Don't Optimize Sub-Tasks

In Kanban (as in other agile methodologies), tracking individual performance is always the wrong metric. Bob Lewis has repeatedly said:

You can’t optimize the whole by optimizing the parts, whether you’re designing a car, a software system, or an IT organization.

It's a pervasive theme for Mr. Lewis, and while the context of the referenced blog entry is slightly different than your issue, the core message is still on target. If you feel that some part of the process is not optimal, you must carefully consider whether optimizing some sub-task or role would actually improve or degrade your overall process.

If you feel someone is "lazy," you're implicitly addressing a potential optimization. You need to carefully consider your metric (Why do you think this person is lazy?) and determine whether or not it really matters to the overall process. If you are measuring the wrong thing, or optimizing for something other than value chaining, waste reduction, or process throughput, then you're just engaging in social engineering.


One cannot really spot a lazy team member in a cross functional team. The good thing about about cross functional teams is the cohesion, which will "hide" the performance (good or bad) of the individual, so one cannot really say that X or Y is lazy. It can happen that the team members are talking about another member, but that discussion doesn't and shouldn't be visible on your boss' level, unless it is escalated by the team members. Jurgen's book is about agile management, and I don't know your boss, but after he gets the book, he will realise that there is no answer to his question in an Agile or Management 3.0 context.

Let's say you are a team member and you think that your colleague is lazy. I consider laziness as a symptom. In most of the cases there is something else behind, so figuring out what is going on is the key. I remember that an old colleague of mine was convinced that another colleague was lazy and he continuously tried to prove it and get rid of that other colleague. Actually, he wasn't lazy at all, but much slower than the others. So, if you think that somebody in your team is lazy, dig deeper and figure out his/her motive. There are two solutions: help him/her, or find him/her another team.

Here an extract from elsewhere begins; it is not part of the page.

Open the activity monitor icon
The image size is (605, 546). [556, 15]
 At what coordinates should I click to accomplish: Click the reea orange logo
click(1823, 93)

1) straightforward way: since you have a Kanban board, it should be relatively easy to track the average number of tasks/points done by each team member

2) ask (individually) every team member to pick 1-2 partners for a difficult and important assignment (task, story) and see who will NOT be picked - this method might give you more info about the team but it could backfire, so be careful.

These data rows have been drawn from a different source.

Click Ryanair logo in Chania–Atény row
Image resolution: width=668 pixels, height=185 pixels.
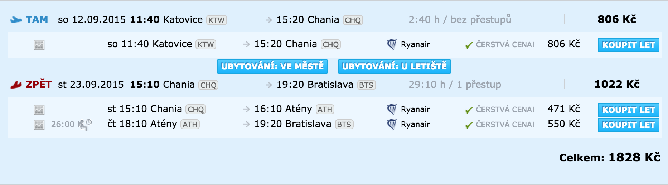[392, 110]
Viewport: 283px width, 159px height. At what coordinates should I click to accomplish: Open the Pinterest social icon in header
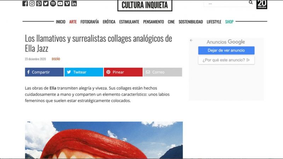[x=39, y=4]
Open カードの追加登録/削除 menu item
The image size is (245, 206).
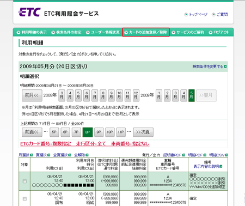(146, 32)
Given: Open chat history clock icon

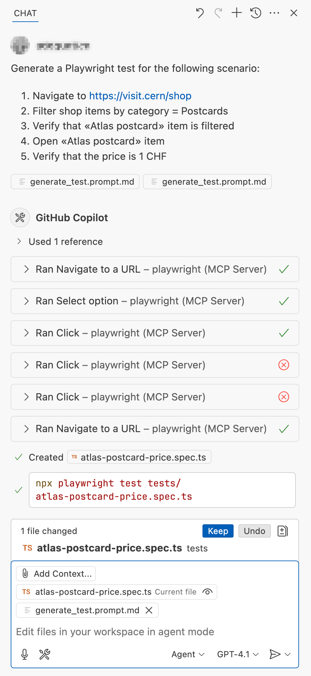Looking at the screenshot, I should coord(256,13).
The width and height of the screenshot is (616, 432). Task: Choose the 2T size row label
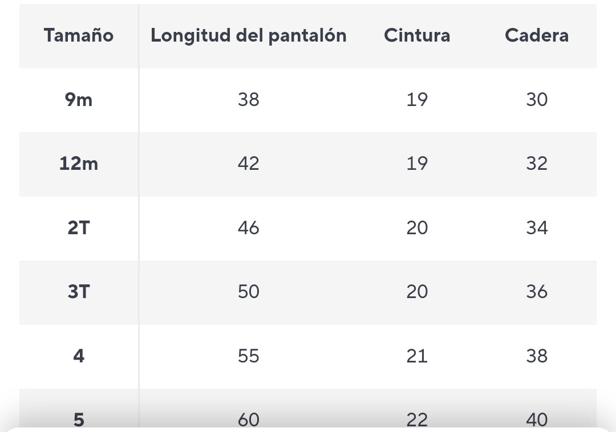pos(79,228)
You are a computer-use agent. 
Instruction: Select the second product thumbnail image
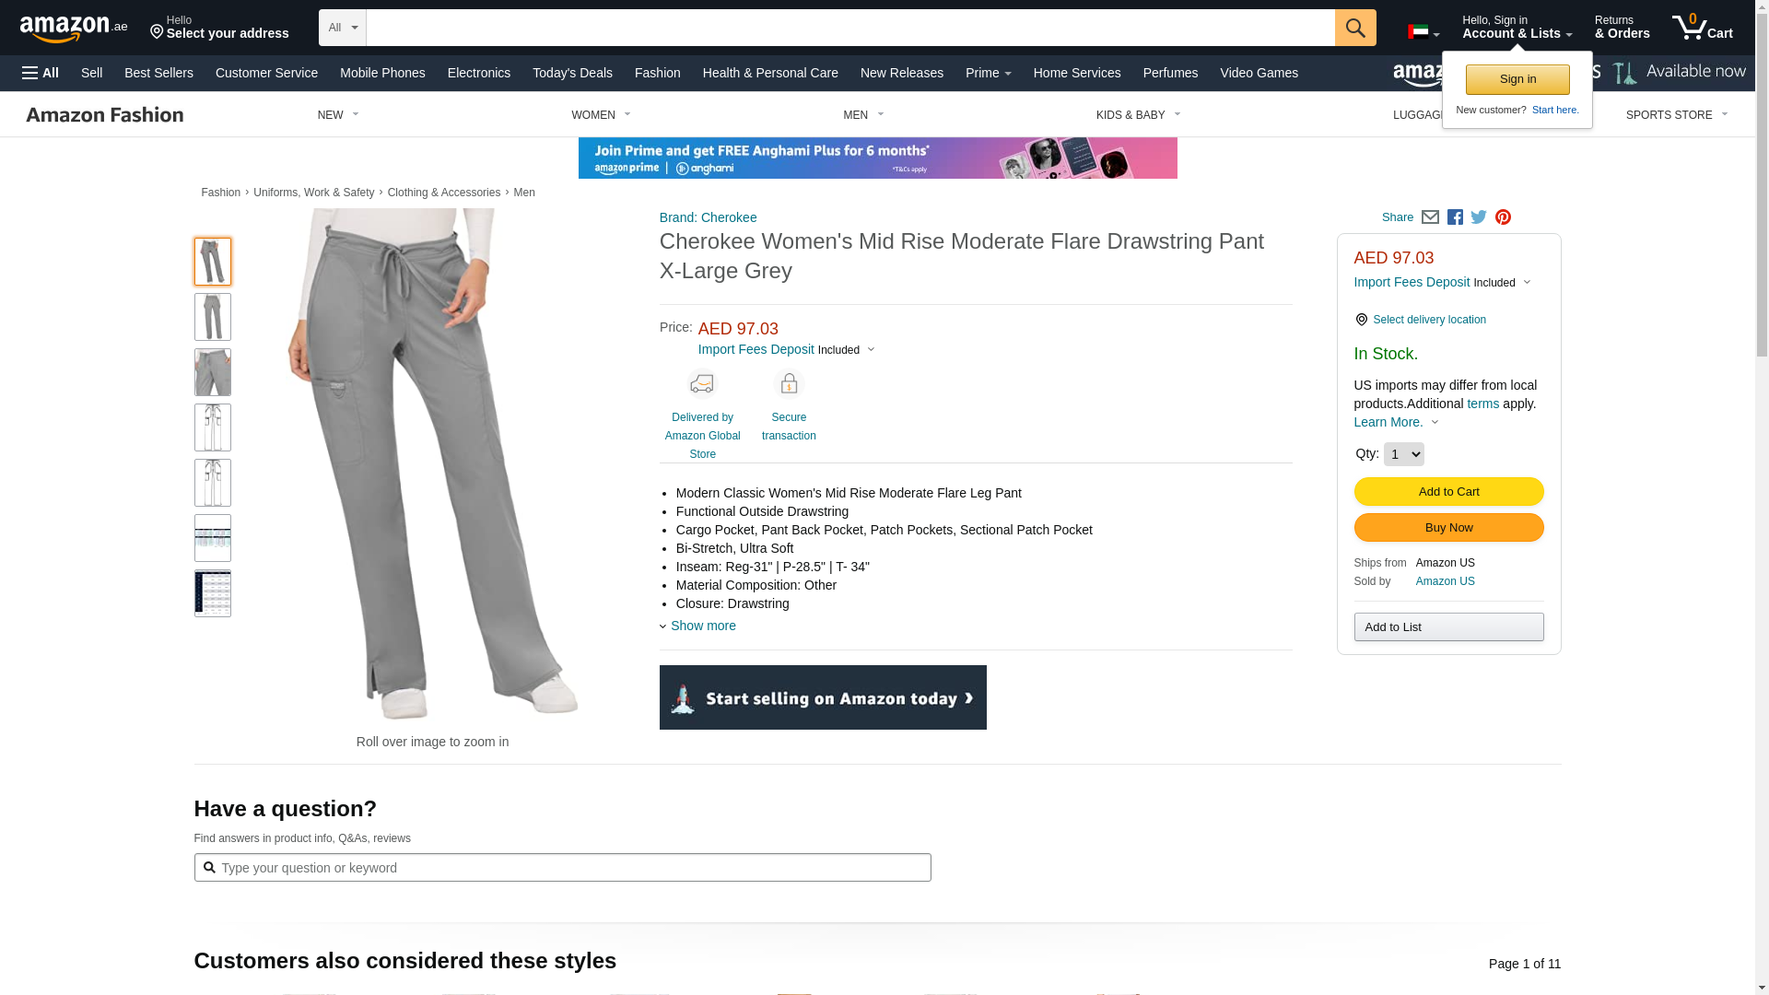click(x=213, y=317)
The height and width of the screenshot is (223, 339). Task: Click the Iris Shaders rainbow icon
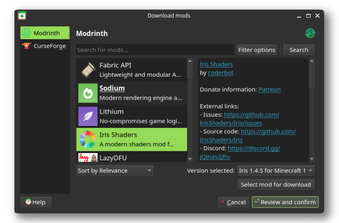coord(88,139)
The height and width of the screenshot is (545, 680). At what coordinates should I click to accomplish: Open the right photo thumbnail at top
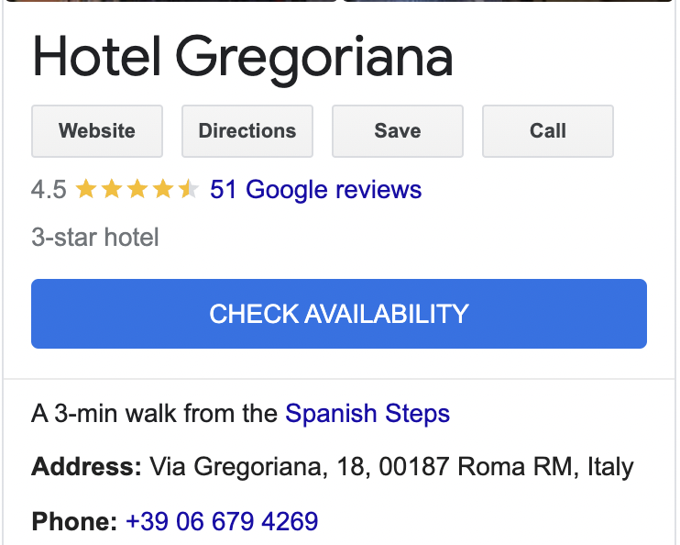point(509,1)
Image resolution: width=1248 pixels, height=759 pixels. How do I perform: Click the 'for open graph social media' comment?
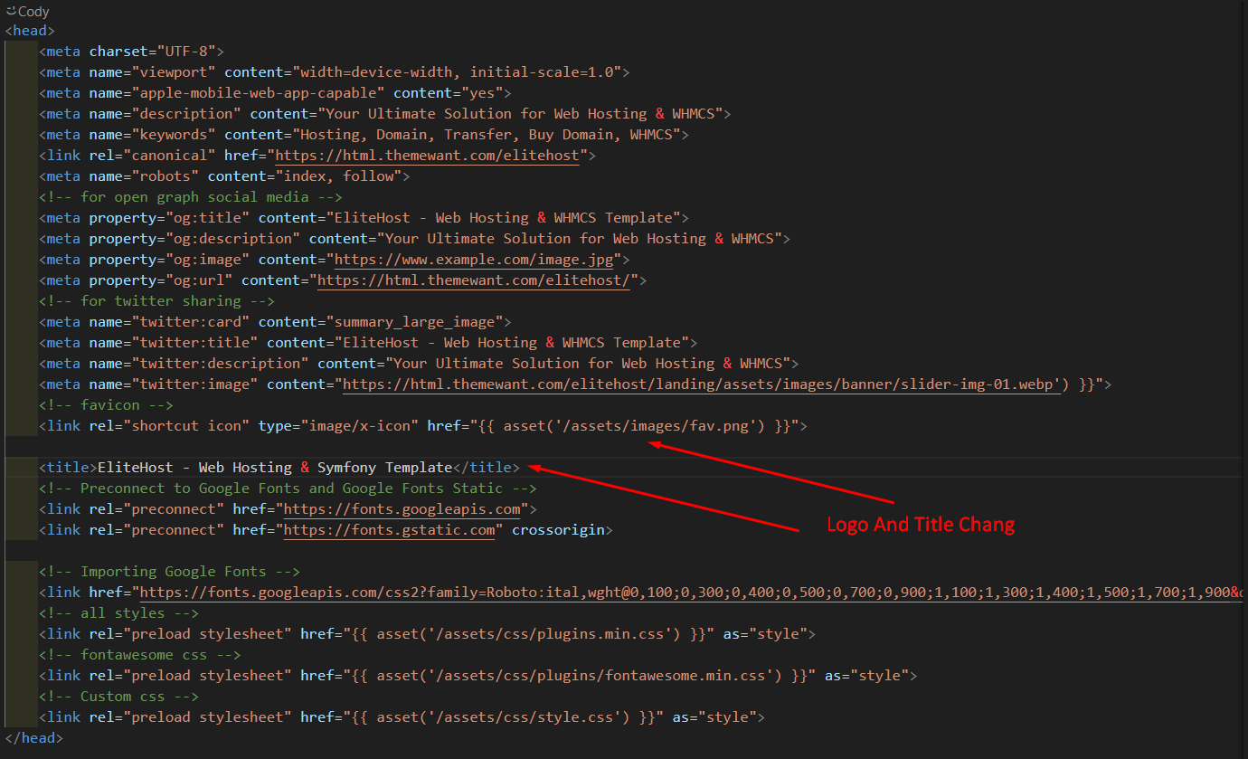click(x=191, y=197)
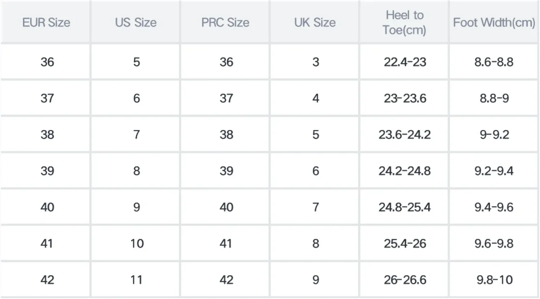Select US size 6 cell
The width and height of the screenshot is (540, 299).
(x=137, y=98)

one more thing: you don't have to optimize for "story points per person" but it could be a good idea to know that you have a weak link in the team (perhaps, someone producing negative results (I have seen it ))

  • 2
    Kanban is not designed to track individual performance. If you optimize for "story points per person," you are not optimizing for process flow or throughput.
    – Todd A. Jacobs
    Dec 1, 2012 at 19:56
  • @CodeGnome: I agree, but (afaik) 1) every active item (task) on the Kanban board must have a name of the person(s) working on this item 2) every story and task should be estimated in advance -> if manager really wants to estimate performance of the team member, it is possible to do.
    – Steve V
    Dec 1, 2012 at 22:01
  • one more thing: you don't have to optimize for "story points per person" but it could be a good idea to know that you have a weak link in the team (perhaps, the one producing negative results)
    – Steve V
    Dec 1, 2012 at 22:56
  • 1
    In Kanban, stories do not have owners. Swimlanes or process columns might, but the stories themselves should be community-owned "hot potatoes" that are pulled through the process queues. Idle upstream queues are generally a sign of throughput or WIP issues, and not necessarily "laziness." People can be lazy, but you can't measure it solely based on inter-process cycle time.
    – Todd A. Jacobs
    Dec 1, 2012 at 23:31
  • @CodeGnome I did not say "stories", I said tasks. And I was not talking about the owners, but, imho, that sticky note should have the name of the person who is working on this task at this moment; the reason is simple: if something goes wrong with this task (or if you have a question) - who will you ask for details?